Era facile prevedere che sarebbe stato uno spettacolo importante (per il tema, la regia e l’investimento del Piccolo teatro), e tale si conferma Freud o l’interpretazione dei sogni (fino all’11 marzo allo Strehler). Un grande spettacolo, di grande impegno scenico e di ottime prestazioni da parte degli attori. Disseminato anche di piccoli omaggi, citazioni, somiglianze e allusioni ad alcuni padri fondatori della scena italiana, da Luca Ronconi in giù. Visioni che certo non saranno casuali, ma che scoprono l’impegno e la sicurezza con cui il regista Federico Tiezzi ha lavorato a un progetto di cui nessuno, prima, avrebbe potuto garantire la fattibilità. E neanche si tratta di uno spettacolo «facile», per l’importanza e la profondità con cui il pensiero ed il genio di Freud hanno permeato l’intero novecento, alla cui alba lo studioso viennese volle mettere proprio L’interpretazione dei sogni, che in quel fatidico anno di passaggio venne dato alle stampe.

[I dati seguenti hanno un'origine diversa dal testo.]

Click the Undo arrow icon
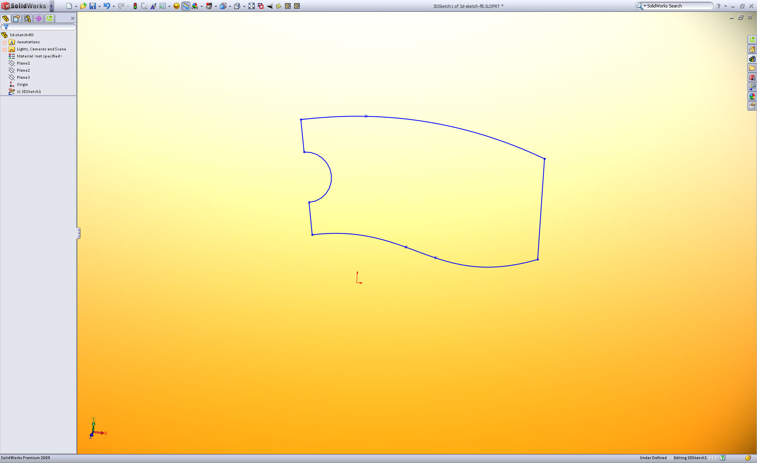The width and height of the screenshot is (757, 463). tap(106, 6)
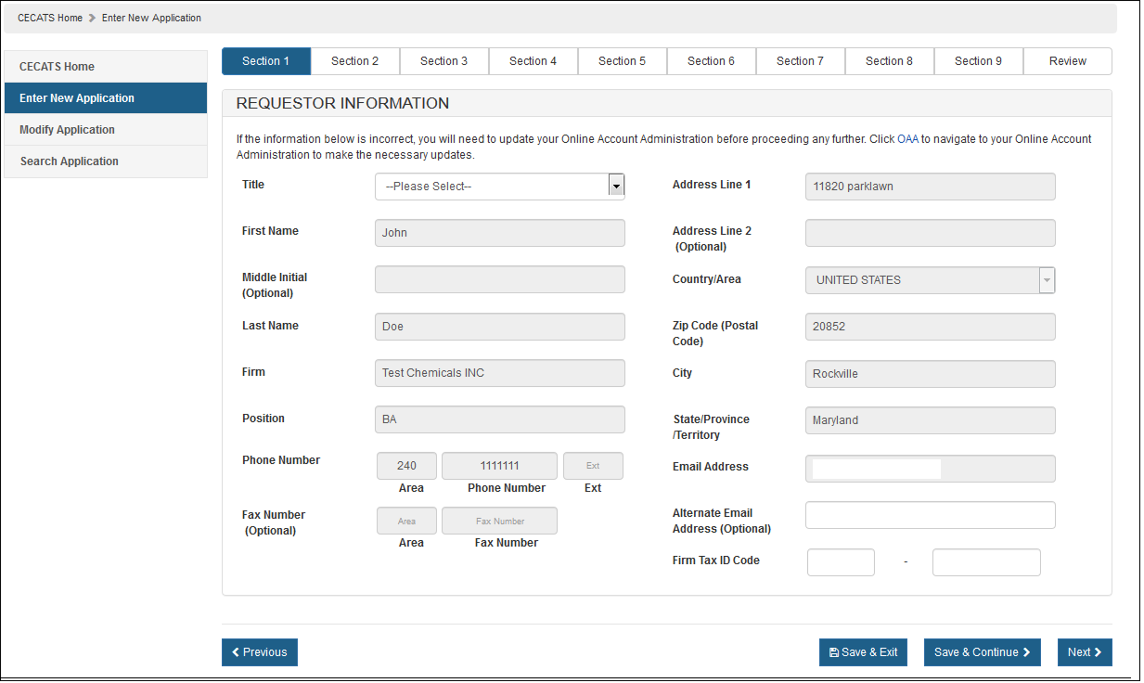Choose Search Application in sidebar
The image size is (1144, 683).
click(69, 162)
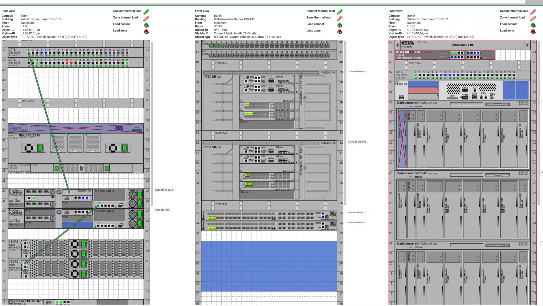
Task: Click rear view Cabinet thermal load thermometer icon
Action: coord(146,12)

Attingendo ad alcuni dei casi clinici freudiani e alle riflessioni e ai coinvolgimenti dello stesso scienziato, il testo è stato scritto da Stefano Massini, e poi ridotto e adattato dallo stesso Tiezzi con Fabrizio Sinisi. La scena apparentemente vuota di Marco Rossi è fin dall’inizio un congegno di avanzata orologeria: sipari trasparenti su cui giocano le invenzioni video di Luca Brinchi e Daniele Spanò, e in basso tutta una teoria di porte da cui entrano ed escono, spaventano e si terrorizzano, si interrogano e si concentrano tutti i personaggi vagliati dall’occhio indefettibile di Freud. Sogni, incubi, paure e le apparenti «gratuità» da loro portati, si specchiano e si dilatano in quello che è il bagaglio esistenziale prima ancora che scientifico dello stesso Freud, ovvero Fabrizio Gifuni. Che per tre ore (con un breve intervallo) conduce in maniera strepitosa il gioco incessante dell’indagine e della ricostruzione; dei casi dei suoi pazienti ovviamente, ma anche dei nodi privati del terapeuta, tanto da materializzarsi nudo (come in un suo famoso Pasolini) al funerale che è probabilmente quello del padre.

Proprio come la psicanalisi è ormai una indagine ineliminabile quanto necessaria, pur senza essere una scienza meccanicamente esatta, così lo spettacolo di Tiezzi azzarda linguaggi, espressioni, trompe l’oeil, cesure e apparizioni, riuscendo a scaldare la temperatura dello spettacolo, che pure nei momenti di maggior vitalità non rischia però mai di perdersi, né di far perdere pathos e concentrazione allo spettatore. In quella Vienna che all’inizio si anima tra un valzer e una notte trasfigurata, si entra subito consapevolmente in uno spettacolo cinematografico (con cui la psicanalisi ha notoriamente più che una parentela, non solo anagrafica) sfruttando del cinema le infinite possibilità grammaticali, sintattiche, visionarie, temporali. Vanno e tornano i personaggi e le signore di grande eleganza (merito di Gianluca Sbicca) che riveste i nodi problematici e irrisolti del loro essere.

E bisognerebbe nominarli tutti gli attori meravigliosi che quelle vite fanno girare, da Elena Ghiaurov a Sandra Toffolatti, Valentina Picello, Bruna Rossi, Debora Zuin, e Giovanni Franzoni, Marco Foschi e il veterano del Piccolo Umberto Ceriani. Ma sono tutti bravissimi, attorno a Gifuni/Freud, grande e umanissimo mago delle loro «incomprese» esistenze.